BOA und Der Pageflip.

So, in der letzten, arbeitsreichen Woche haben wir zwei Texte zur Publikation eingereicht, an denen ich beteiligt war: Bei BOA – Der Online-Pfad zur professionellen Berufsberatung geht es um unser interaktives Berufsberatungstool BOA- Die Berufs-Orientierungs-Assistentin (siehe auch www.conboa.de). BOA soll Schulabsolventen aller Schulformen helfen, sich Gedanken über die eigenen Fähigkeiten und Interessen zu machen – ohne gleich in Arbeit auszuarten. Aus diesem Grund ist BOA auch kurz und spielerisch angelegt, und eine erste Evaluation, die Jennifer Klatt im Rahmen ihrer Bachelorarbeit durchgeführt hat, sieht sehr gut aus: BOA korreliert in den entsprechenden erhobenen Dimensionen hoch mit den Ergebnissen eines professionellen Berufsberatungstest, den wir die Schüler auch haben durchführen lassen, und auch die Schulform lässt sich in den Profilen erkennen. BOA hat aber mehr Spass gemacht! Mehr darüber bald in der Publikation zur Tagung Psychologiedidaktik und Evaluation, ich bin hier Drittautor, neben Anja Thieme, Jennifer und Prof. Heineken.
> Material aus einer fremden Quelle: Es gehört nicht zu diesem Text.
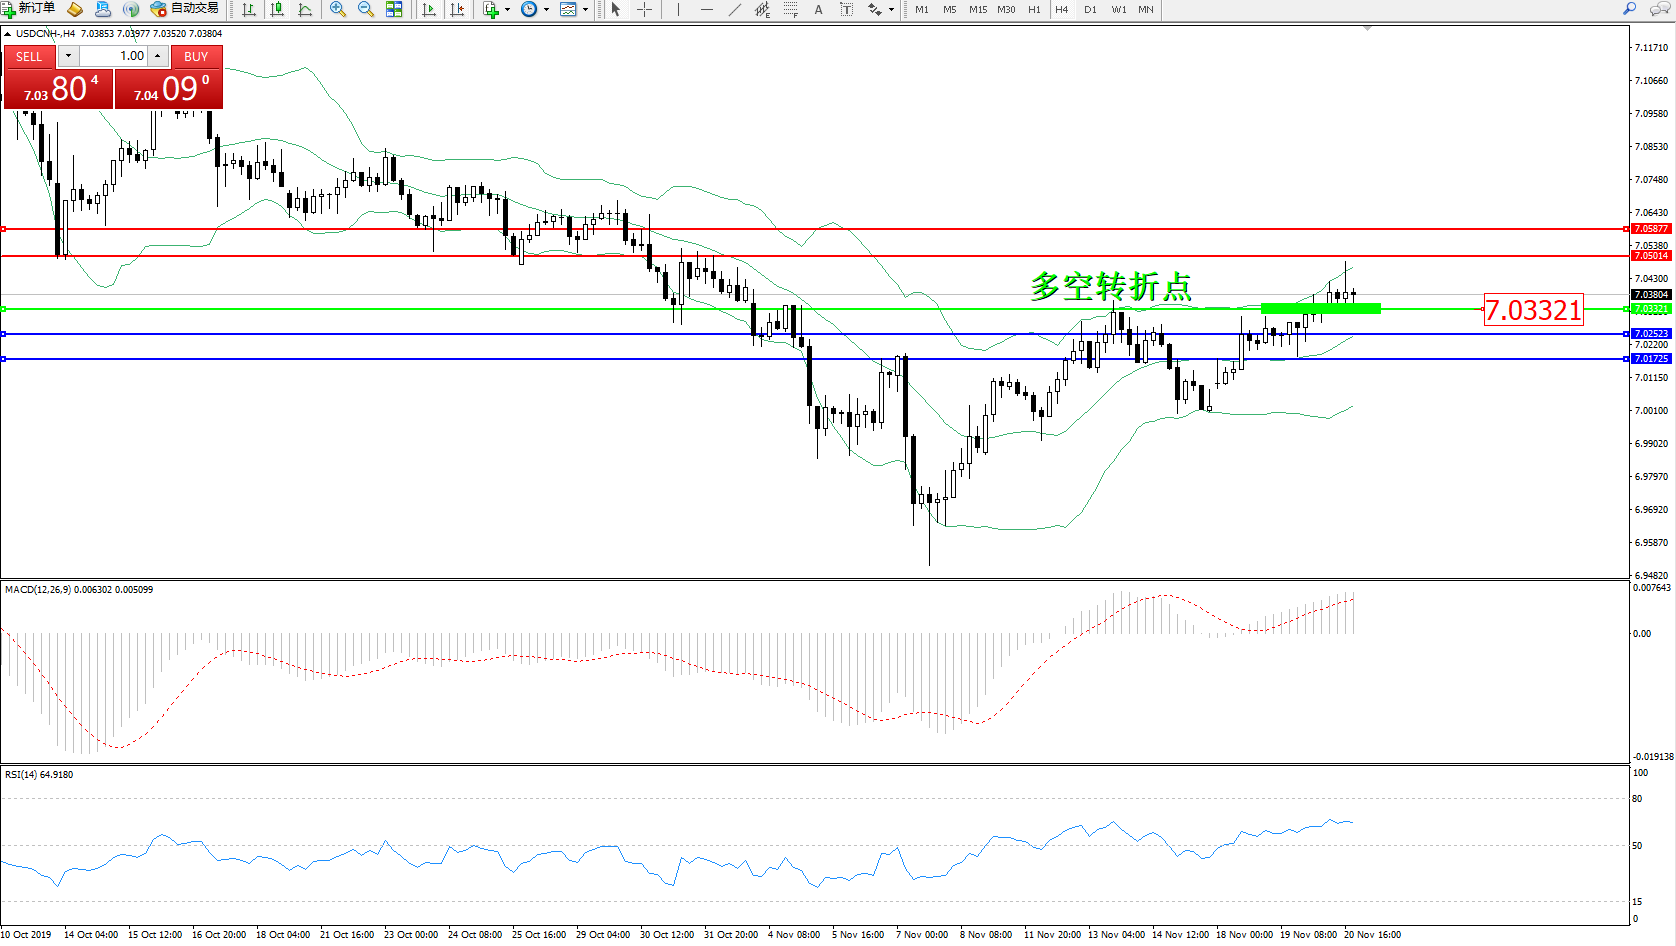Select the text label 'A' tool

pos(818,9)
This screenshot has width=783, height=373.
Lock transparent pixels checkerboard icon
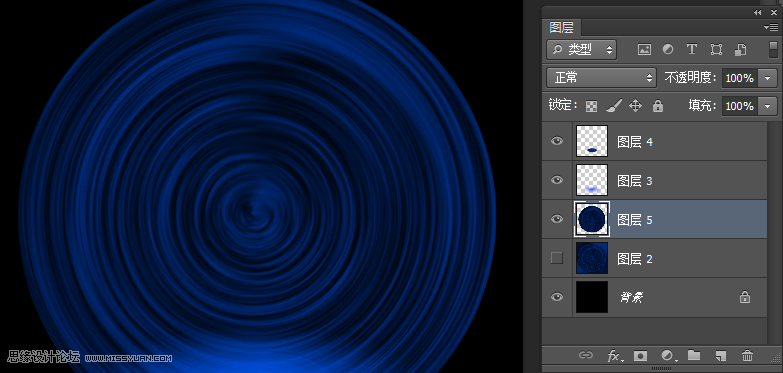592,106
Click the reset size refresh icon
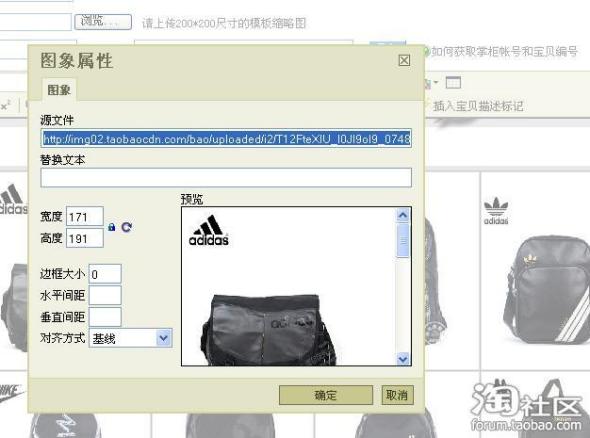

In Was bringt ein Pageflip in Online-Katalogen dem Produktmarketing? geht es um die Ergebnisse einer relativ groß angelegten Online-Studie (N>200), die sich mit der Nützlichkeit s.g. Pageflips beschäftigt. Pageflips sind Online-Kataloge (oder Zeitschriften), die man per Mausgeste umblättern kann, wobei dieser Umblättervorgang visuell simuliert wird. (Hier gibt es eine Ãœbersicht über entsprechende Tools.) Im Rahmen von Simon Galls Masterthesis haben wir uns mal angeschaut, ob der Einsatz einer solchen Visualisierung zumindest aus gedächtnispsychologischer Sicht sinnvoll ist – und tatsächlich! Die Effekte sind zwar nicht riesig, aber ein Pageflip lässt die Nutzer signifikant mehr von den Inhalten der Kataloge erinnern (gemessen sowohl durch freies Erinnern als auch durch Wiedererkennen). Wir haben die Ergebnisse, von denen wir auch überrascht waren, bei der i-com Zeitschrift für interaktive und kooperative Medien eingereicht – mal sehen, was die dazu sagen. (Ich bin hier Erstautor, zusammen mit Simon und dem Chef.)